Cancer multidisciplinary meetings

  1. The National Institute for Health and Care Excellence (NICE) considers cancer multidisciplinary teams (MDTs) essential to the delivery of high-quality cancer care.

  2. For acute PLICS, these costs should be allocated to the cancer MDT activity and submitted on the AGG feed, submitted as part of the OP or other patient-level submission.

  3. Providers should submit data against six categories of cancer MDT:

  • breast
  • colorectal
  • local gynaecological
  • specialist gynaecological
  • specialist upper gastrointestinal
  • other cancers: to include lung, haematological, brain.
  1. Cancer MDT meetings bring together representatives from different healthcare disciplines on a formal timetable to discuss cancer patients. The purpose of these meetings is to review individual patients and agree individual treatment plans for initial and ongoing treatment. The core role of the cancer MDT is to resolve difficulties in diagnosis and staging, and to agree a management plan.

  2. Cancer MDT meetings are additional to, not instead of, outpatient activity. Cancer outpatient clinics are often multidisciplinary and, similarly, cancer MDTs can address one type of cancer or a group of different cancers.

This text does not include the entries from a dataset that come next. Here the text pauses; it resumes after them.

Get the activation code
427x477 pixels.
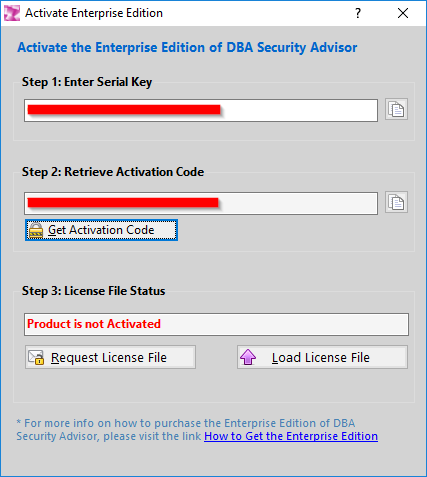101,230
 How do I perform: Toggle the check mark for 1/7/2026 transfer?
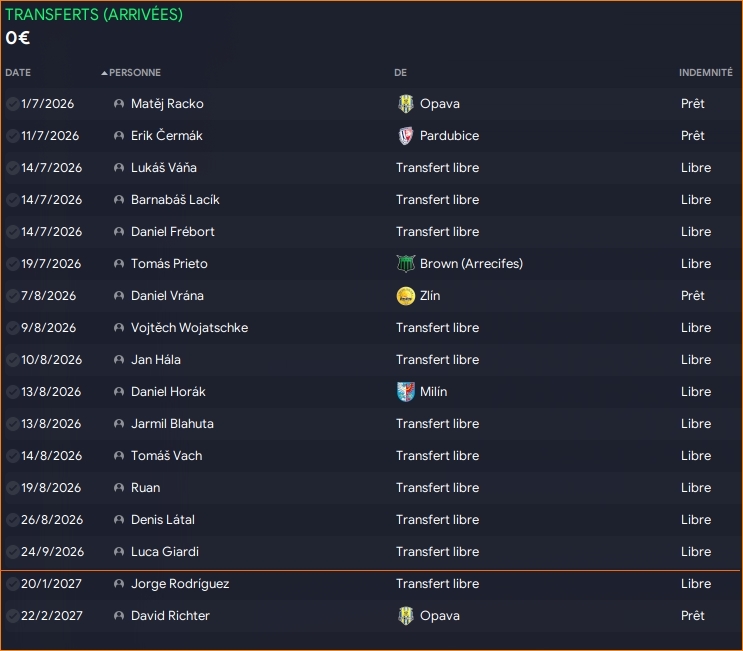pos(12,104)
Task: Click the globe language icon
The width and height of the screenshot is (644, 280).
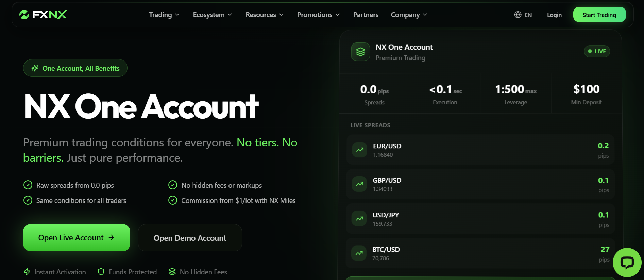Action: (518, 15)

  3. We are aware that cancer MDTs may no longer discuss outpatients exclusively. We will continue to collect activity and costs for all patients discussed in cancer MDTs in the defined groups (above) in 2024.

  4. The unit cost is per individual patient treatment plan discussed. Cancer MDTs always have a defined consultant lead who chairs the meeting and ensures treatment decisions are recorded.

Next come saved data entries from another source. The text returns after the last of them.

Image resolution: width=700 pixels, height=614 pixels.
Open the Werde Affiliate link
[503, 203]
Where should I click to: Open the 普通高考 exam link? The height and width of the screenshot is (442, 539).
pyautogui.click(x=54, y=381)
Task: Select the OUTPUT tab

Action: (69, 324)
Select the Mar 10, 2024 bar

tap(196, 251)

  5. Include consultant costs based on job plans, preparation for peer review, support staff costs and administration costs, such as arranging cancer MDT-initiated investigations and follow-up clinics. Exclude costs for follow-up actions such as communicating the cancer MDT outcome by phone to the patient.

  6. Although the members of a cancer MDT may be drawn from several NHS providers, only the organisation hosting the meeting must report the costs, including its own team and support costs.

Direct access audiology

  1. Direct access audiology, where the care does not have a grouped HRG code, should be reported in the AGG feed, using the audiology department data item.

  2. Audiology attendances with a grouped HRG can be submitted in the OP file at patient level.

Neonatal and Paediatric Critical care transport

  1. The Critical care aggregate currency scheme in use (ACSIU) captures the costs and activity of neonatal and paediatric specialist transport for critically ill children and babies. In 2024 this data will be captured at an aggregate level via the AGG feed of the integrated extract specification using ACSIU 11 and the appropriate HRGs (XA06Z for Neonatal and XB08Z for Paediatric).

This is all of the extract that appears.